E’ la prima volta che una Regione d’Italia con indice Rt. inferiore a 0.80 non sia in “zona gialla”

Fonte: STRETTOWEB.COM

PRESERRE (CZ) –  30 APRILE 2021 –  Ufficiali i nuovi colori delle Regioni, clamorose le ordinanze ufficializzate pochi minuti fa del ministro della Salute Roberto Speranza.

Da Lunedì 3 Maggio la Valle d’Aosta torna in zona rossa ed è l’unica Regione a cambiare colore verso misure più restrittive, a causa dell’incidenza dei nuovi casi settimanali che supera i 250 ogni 100.000 abitanti.
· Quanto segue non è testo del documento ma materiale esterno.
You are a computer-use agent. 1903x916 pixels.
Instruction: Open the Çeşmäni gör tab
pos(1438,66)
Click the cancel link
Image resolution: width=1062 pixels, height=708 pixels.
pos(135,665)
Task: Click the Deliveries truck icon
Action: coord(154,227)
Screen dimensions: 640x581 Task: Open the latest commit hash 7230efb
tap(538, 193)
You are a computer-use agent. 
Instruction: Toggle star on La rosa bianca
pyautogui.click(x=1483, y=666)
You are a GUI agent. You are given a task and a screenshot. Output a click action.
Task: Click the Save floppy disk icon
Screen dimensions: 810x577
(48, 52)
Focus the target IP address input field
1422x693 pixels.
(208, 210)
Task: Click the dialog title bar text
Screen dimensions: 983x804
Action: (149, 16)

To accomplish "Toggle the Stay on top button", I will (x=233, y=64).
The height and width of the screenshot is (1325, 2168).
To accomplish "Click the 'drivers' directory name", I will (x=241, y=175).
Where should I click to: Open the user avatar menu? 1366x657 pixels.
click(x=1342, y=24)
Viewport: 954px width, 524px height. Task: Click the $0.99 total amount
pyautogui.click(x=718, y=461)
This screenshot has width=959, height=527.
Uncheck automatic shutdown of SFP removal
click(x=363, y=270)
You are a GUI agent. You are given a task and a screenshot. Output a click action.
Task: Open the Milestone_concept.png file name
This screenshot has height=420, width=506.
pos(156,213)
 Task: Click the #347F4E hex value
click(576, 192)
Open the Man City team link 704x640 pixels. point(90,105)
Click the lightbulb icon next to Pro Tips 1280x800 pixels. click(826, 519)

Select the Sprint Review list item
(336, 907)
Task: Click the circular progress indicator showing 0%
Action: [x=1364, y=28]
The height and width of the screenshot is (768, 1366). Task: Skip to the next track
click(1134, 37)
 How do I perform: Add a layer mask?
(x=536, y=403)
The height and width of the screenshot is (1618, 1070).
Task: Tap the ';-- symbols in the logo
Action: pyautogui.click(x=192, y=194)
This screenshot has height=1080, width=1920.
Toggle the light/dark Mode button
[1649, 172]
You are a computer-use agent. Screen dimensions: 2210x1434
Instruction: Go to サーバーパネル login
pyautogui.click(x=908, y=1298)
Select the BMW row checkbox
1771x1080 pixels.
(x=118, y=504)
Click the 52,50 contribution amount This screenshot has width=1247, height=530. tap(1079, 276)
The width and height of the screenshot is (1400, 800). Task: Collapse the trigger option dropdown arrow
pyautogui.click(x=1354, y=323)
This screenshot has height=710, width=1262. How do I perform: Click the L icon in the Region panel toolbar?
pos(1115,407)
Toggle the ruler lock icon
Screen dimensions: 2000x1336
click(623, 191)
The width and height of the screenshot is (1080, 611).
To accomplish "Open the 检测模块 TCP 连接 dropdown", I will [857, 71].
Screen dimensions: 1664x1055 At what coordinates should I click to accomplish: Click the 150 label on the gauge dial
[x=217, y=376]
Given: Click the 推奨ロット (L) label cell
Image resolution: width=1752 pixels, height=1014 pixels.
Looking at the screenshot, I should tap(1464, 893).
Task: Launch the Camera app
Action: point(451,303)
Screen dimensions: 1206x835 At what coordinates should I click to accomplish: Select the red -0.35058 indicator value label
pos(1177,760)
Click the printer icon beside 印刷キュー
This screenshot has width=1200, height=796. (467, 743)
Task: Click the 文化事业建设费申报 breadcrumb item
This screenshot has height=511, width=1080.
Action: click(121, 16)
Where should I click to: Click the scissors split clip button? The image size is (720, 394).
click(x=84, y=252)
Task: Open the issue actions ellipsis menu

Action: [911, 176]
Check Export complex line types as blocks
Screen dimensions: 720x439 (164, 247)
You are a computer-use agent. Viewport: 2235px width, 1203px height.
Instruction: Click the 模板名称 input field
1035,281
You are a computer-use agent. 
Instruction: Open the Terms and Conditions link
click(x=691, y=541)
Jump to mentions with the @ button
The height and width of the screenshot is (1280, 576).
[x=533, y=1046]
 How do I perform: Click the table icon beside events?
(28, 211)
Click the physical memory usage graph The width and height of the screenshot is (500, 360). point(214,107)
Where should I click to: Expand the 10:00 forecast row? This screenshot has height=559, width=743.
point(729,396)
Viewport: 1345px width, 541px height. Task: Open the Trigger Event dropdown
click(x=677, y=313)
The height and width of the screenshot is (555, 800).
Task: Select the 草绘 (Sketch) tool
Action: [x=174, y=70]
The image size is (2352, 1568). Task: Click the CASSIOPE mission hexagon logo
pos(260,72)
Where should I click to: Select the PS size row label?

Cambia colore, ma verso le riaperture, la Sardegna che torna in zona arancione dopo il rosso.

Rimangono in giallo tutte le Regioni che erano in zona gialla, compresa la Campania dove la situazione è peggiorata sensibilmente.

La Regione con Napoli capoluogo, infatti, ha l’indice Rt più alto d’Italia (1.08) e il governatore De Luca minaccia addirittura la “zona rossa”, ma il ministro Speranza ha deciso di lasciare la Regione in giallo.

Rimangono invece in arancione tutte le altre Regioni del Sud, non solo la Sicilia che ha un indice Rt superiore a 1, ma anche Calabria, Basilicata e Puglia che speravano nella “zona gialla”. Soprattutto la Calabria che con un indice Rt 0.75, enormemente inferiore rispetto a quello di tutte le Regioni in zona gialla sperava in un cambio di colore vista la situazione epidemiologica in miglioramento.

E’ la prima volta che una Regione d’Italia con indice Rt. inferiore a 0.80 non sia in “zona gialla”, una decisione clamorosa e difficile da comprendere per una Regione già fortemente martoriata non tanto dalla pandemia, da cui resta fortunatamente ai margini, quanto dalle scelte politiche che ne stanno affossando l’economia e il tessuto sociale.